Cascade genetic screening in families with hereditary transthyretin amyloidosis: diagnostic and prognostic impact

Background and aims: Hereditary transthyretin amyloidosis (ATTRv) is an autosomal dominant disease with variable penetrance. Cascade genetic screening may enable earlier diagnosis and intervention, but its prognostic impact remains unclear. Methods: This study retrospectively analysed 967 individuals from 431 families between 2004 and 2024 across 15 Italian referral centres. Participants were categorized as ATTRv index cases, symptomatic carriers (genotype-positive/phenotype-positive [G+/P+]), or asymptomatic carriers (genotype-positive/phenotype-negative [G+/P-]). Clinical characteristics, disease conversion, and survival were evaluated. Results: Following identification of 398 index cases, genetic screening of 1243 relatives identified 569 carriers (461 G+/P-, 108 G+/P+).
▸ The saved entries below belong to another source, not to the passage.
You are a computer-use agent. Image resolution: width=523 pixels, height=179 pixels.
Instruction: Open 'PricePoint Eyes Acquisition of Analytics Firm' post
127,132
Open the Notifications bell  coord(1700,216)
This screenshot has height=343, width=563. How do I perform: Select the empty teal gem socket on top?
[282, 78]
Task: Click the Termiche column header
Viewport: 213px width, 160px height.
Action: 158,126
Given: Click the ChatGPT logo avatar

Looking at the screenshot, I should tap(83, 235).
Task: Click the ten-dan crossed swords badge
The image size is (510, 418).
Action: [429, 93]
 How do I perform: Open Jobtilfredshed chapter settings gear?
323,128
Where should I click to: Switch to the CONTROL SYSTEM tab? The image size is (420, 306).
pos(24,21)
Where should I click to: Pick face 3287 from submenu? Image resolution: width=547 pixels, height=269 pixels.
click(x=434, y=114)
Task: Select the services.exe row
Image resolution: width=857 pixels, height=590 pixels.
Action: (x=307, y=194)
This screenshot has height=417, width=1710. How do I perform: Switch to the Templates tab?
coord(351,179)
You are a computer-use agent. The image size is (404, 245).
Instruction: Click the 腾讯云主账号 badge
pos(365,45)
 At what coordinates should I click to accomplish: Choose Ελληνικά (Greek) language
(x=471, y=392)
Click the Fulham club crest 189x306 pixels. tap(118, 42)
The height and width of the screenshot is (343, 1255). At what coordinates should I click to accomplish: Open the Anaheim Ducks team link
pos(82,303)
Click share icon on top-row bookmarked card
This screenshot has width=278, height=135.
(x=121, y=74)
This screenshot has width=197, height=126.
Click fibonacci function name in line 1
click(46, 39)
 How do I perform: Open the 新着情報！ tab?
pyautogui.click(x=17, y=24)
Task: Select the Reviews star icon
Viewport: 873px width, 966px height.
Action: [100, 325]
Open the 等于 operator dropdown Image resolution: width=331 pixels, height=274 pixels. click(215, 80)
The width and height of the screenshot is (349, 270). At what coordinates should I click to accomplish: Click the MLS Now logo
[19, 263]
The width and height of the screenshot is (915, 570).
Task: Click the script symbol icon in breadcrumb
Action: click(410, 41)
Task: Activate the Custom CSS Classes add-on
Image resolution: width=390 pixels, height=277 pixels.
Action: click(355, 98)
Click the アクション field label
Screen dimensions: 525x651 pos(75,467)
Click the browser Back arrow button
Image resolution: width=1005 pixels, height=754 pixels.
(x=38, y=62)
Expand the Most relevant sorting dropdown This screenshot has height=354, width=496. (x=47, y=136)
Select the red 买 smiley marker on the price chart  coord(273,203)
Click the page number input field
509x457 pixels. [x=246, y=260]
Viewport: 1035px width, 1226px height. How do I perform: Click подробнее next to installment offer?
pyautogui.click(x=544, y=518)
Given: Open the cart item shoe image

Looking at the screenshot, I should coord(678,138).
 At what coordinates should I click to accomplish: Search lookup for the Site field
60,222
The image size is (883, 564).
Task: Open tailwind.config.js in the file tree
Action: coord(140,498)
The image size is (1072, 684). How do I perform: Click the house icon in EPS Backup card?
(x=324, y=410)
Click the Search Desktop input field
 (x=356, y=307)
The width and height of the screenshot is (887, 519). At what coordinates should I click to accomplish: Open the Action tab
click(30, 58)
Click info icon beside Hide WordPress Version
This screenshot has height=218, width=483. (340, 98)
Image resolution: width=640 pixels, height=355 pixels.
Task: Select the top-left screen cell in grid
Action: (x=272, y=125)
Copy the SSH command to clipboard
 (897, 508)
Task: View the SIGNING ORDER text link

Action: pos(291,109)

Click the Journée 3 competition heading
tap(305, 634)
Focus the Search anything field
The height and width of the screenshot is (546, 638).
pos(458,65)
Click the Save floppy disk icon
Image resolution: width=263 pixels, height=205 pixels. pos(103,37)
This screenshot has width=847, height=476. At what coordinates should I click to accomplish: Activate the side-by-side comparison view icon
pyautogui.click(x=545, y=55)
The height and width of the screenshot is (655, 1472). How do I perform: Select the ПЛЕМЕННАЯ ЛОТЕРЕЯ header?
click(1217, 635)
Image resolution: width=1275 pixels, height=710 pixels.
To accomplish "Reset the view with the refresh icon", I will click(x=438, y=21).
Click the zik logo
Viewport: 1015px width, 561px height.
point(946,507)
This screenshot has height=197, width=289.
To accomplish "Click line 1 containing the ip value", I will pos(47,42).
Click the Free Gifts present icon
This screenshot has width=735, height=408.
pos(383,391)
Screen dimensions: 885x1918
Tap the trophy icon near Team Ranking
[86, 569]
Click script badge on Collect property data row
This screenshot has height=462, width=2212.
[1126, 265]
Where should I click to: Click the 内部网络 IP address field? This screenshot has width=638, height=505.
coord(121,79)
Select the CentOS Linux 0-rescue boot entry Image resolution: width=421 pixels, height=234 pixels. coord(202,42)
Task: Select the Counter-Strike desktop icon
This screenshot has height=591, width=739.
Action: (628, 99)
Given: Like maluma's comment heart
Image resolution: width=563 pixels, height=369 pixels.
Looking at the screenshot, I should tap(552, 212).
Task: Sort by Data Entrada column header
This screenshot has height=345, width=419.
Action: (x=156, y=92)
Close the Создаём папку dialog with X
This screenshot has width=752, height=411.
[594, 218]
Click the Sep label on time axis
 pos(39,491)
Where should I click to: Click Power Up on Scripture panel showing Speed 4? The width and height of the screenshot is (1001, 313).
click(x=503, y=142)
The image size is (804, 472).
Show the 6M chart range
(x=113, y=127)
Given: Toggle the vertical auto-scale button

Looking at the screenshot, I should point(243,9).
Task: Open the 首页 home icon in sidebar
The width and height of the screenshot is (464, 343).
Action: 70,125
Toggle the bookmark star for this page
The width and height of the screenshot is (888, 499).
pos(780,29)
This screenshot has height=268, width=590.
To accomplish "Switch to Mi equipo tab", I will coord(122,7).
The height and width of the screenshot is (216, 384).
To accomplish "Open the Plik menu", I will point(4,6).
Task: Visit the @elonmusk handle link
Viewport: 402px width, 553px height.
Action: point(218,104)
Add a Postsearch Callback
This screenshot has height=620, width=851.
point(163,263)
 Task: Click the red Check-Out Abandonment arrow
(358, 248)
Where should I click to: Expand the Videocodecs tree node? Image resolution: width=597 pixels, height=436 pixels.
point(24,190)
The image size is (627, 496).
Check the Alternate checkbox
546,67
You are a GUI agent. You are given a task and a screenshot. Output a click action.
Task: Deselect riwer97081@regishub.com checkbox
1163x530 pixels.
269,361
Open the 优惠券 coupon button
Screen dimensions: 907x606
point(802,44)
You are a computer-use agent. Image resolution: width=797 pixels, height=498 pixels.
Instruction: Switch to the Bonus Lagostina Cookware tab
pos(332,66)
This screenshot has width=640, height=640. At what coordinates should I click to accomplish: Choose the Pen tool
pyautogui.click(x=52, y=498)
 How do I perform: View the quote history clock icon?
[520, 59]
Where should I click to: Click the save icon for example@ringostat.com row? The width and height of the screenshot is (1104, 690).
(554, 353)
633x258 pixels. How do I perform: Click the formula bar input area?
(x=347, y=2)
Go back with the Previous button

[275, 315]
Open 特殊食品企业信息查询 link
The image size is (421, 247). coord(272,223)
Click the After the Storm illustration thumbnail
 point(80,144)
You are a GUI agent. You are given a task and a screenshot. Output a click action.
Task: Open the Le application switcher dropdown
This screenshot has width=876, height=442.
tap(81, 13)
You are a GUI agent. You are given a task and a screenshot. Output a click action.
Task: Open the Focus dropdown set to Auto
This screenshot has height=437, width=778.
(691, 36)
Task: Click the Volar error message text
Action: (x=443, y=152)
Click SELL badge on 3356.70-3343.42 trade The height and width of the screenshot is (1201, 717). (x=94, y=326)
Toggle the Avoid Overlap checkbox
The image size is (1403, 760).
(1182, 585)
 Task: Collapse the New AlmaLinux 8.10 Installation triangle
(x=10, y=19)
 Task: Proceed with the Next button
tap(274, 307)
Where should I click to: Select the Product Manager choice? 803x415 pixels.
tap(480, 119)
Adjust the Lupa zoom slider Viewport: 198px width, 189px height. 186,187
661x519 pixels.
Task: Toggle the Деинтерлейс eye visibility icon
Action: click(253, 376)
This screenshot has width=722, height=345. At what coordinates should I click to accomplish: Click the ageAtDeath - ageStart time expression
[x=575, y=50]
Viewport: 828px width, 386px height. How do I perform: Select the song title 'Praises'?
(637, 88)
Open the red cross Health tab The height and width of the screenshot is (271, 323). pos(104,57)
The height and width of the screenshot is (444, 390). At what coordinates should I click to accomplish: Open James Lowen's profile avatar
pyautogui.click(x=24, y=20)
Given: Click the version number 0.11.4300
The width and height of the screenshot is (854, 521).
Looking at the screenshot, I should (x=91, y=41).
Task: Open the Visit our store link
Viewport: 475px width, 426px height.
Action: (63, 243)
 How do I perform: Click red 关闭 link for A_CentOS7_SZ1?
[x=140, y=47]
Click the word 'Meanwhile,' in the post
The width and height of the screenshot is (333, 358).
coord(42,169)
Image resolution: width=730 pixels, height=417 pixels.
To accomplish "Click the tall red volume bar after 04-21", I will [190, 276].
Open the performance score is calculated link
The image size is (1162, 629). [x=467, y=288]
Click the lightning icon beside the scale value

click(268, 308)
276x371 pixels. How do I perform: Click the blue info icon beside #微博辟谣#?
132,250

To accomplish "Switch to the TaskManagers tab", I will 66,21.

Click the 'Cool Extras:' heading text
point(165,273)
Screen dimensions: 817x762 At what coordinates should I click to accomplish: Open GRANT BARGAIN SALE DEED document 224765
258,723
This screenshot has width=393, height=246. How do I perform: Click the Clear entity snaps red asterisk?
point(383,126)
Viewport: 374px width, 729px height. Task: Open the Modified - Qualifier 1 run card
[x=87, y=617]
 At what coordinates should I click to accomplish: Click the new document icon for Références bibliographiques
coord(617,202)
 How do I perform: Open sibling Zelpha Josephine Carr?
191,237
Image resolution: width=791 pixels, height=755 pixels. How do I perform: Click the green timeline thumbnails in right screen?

Among the 461 G+/P-, over a median follow-up of 5.3 [1.7-9.8] years, 77 (16.7%) patients developed a clinical diagnosis of ATTRv: Glu89Gln (42.2%, 95% confidence interval [CI] 28.8-56.9), Phe64Leu (24.7%, 95% CI 16.1-35.8), Val30Met (13.1%, 95% CI 7.4-22.1), Ile68Leu (7.3%, 95% CI 4.1-12.8), and Val122Ile (5.1%, 95% CI 1.3-18.3), other variants 22.9% (95% CI 14.5-34.1). Notably, 11/62 (17.7%) carriers converted >10 years earlier than the predicted age of disease onset. G + P+ patients had better survival than index (hazard ratio [HR] 0.43, 95% CI 0.24-0.79), and mixed phenotype showed worse outcomes than cardiac presentations. Disease-modifying therapy was independently associated with lower mortality (HR 0.11, 95% CI 0.01-0.17). Conclusions: Cascade genetic screening facilitated earlier diagnosis and was associated with improved survival, likely related to identification at an earlier stage of disease and timely treatment initiation. Variant-specific follow-up is essential, as some carriers convert earlier than predicted. Systematic, genotype-informed surveillance in ATTRv is key to optimize outcomes.